2) What do you see as a single source of truth from a knowledge base perspective.
ify
@rahul_rajpal Thanks Rahul, great questions!
Ify doesn’t require you to replace Notion, Confluence, or your existing knowledge base. It works on top of them, combining that content with release notes and past ticket resolutions to build support ready SOPs.

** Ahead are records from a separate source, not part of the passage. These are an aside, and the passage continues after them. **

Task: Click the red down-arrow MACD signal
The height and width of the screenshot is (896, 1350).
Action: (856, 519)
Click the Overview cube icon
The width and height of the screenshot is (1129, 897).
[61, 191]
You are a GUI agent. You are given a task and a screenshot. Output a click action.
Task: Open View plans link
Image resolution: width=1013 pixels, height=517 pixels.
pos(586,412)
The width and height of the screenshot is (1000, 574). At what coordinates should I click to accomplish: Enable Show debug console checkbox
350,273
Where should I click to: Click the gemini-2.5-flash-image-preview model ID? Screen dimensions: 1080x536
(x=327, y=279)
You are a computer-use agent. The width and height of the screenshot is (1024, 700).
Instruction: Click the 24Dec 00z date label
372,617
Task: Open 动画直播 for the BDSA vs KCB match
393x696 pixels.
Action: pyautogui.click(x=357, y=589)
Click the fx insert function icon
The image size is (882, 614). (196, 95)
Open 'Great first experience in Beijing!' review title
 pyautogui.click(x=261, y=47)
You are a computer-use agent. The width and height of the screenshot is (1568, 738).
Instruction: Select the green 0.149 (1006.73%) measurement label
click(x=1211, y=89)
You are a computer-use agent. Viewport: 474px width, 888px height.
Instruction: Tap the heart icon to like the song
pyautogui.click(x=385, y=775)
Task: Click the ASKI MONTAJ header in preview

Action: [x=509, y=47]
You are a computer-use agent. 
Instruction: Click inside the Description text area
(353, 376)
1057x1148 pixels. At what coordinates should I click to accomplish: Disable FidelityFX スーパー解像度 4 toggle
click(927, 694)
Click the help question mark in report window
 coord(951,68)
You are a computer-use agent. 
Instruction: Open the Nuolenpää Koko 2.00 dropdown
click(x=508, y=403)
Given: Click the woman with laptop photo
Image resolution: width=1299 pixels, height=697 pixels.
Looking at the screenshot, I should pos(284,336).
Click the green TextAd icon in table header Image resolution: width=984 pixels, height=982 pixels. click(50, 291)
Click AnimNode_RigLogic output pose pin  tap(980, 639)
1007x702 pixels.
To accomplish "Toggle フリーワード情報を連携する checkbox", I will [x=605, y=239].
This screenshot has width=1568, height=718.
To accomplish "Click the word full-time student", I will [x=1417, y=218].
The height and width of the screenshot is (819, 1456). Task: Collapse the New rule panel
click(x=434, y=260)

Your existing tools can remain the source of truth for product documentation, while ify becomes the operational knowledge layer for support continuously turning scattered information into reliable, actionable answers.
Highperformr.ai
Congrats Karthik and team Konnectify- I see where "Ify" comes from! Love the approach of working on top of the existing helpdesk instead of forcing teams to migrate. The bigger insight for me is the knowledge layer, especially turning past resolutions, release notes and messy documentation into something the AI can actually use. That feels like where a lot of support AI implementations succeed or fail. Will this also migrate data from past resolutions?
Wishing you a great launch. Excited to see where you take Ify! 🚀
ify
@rramesh25 Thanks Ramesh
Thank you! And yes — spot on. To your question - the knowledge base pulls from past resolutions too, not just docs and release notes, so it's not starting from scratch. That's the part we focused on most, since that's usually where support AI falls down. Appreciate the sharp question and thanks once again
I've sold many similar products over the last decade and this is impressive. Worth checking out for sure.
ify
@george_hackett Really appreciate that — especially coming from someone with your track record. Thanks for checking it out!
ify
Hey everyone! 👋
Sarnith here, CTO & Co-founder at @ify.
Adding a quick note on the technical side of why we built ify this way:
When we set out to build this, one thing became clear very quickly:
AI is only as good as the context behind it — and support documentation is almost never perfect.
A lot of a team’s real tribal knowledge doesn’t live in pristine docs. It’s buried inside resolved tickets, Slack threads, release notes, and agent workarounds.
Instead of forcing support teams to clean up or rewrite their documentation before they can use AI, we built ify to continuously map, absorb, and turn that scattered historical context into usable SOPs.
The goal is for the AI to understand not just what the documentation says, but how the support team actually solves problems.
I’d love to hear from the technical and support folks here:
What’s the trickiest support query or workflow you’d still be hesitant to hand off to an AI agent today?